Coveragepriceguide

Appraisal Clause

A policy provision that provides a binding resolution process when the insured and insurer disagree on the value of a loss.

The appraisal clause is a dispute resolution mechanism built into most property insurance policies. When the insurer and policyholder agree that a loss is covered but disagree on the amount of the loss, either party can invoke appraisal. Each party selects a competent independent appraiser; the two appraisers then select an umpire. The appraisers independently estimate the loss, and any two of the three parties agreeing on an amount constitutes a binding award.

Appraisal is faster and cheaper than litigation and is designed specifically for valuation disputes (not coverage disputes—those go to litigation or mediation). Many policyholders invoke appraisal after receiving a lowball estimate from the insurer's adjuster. Public adjusters and attorneys who specialize in insurance claims routinely recommend appraisal for disputed large residential losses.

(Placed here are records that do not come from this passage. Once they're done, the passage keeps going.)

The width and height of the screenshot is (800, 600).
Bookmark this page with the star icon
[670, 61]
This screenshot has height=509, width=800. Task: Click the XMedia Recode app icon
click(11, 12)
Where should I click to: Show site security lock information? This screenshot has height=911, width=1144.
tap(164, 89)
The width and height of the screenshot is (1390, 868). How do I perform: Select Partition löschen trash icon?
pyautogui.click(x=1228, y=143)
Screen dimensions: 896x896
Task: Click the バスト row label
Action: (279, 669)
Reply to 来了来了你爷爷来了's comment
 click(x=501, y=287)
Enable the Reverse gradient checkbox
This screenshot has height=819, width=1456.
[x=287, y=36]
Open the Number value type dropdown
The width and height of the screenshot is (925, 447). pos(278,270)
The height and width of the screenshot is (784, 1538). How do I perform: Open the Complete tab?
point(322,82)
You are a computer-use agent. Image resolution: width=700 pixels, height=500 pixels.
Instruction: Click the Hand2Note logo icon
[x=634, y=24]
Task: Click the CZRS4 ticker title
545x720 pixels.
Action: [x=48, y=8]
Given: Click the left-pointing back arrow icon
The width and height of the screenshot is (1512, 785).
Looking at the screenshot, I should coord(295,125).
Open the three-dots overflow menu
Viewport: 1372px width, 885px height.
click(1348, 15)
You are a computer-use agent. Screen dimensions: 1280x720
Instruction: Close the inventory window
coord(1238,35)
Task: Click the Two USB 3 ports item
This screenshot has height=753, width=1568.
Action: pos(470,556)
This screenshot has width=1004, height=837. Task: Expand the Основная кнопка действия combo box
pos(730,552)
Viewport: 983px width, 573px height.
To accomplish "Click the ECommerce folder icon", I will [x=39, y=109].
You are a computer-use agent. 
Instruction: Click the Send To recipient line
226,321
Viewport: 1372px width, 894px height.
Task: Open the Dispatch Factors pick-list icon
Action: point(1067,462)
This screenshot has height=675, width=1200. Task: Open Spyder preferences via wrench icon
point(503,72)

The cost of appraisal—each party pays their appraiser; they split the umpire's fee—is typically far less than what can be recovered in a disputed large claim. If your insurer's estimate for a major loss seems dramatically lower than contractor quotes, consult with a public adjuster about the appraisal process.

Real-World Example

The insurer offered $95,000 for the fire damage; the homeowner invoked the appraisal clause and the panel awarded $142,000—a $47,000 difference that more than covered appraisal costs.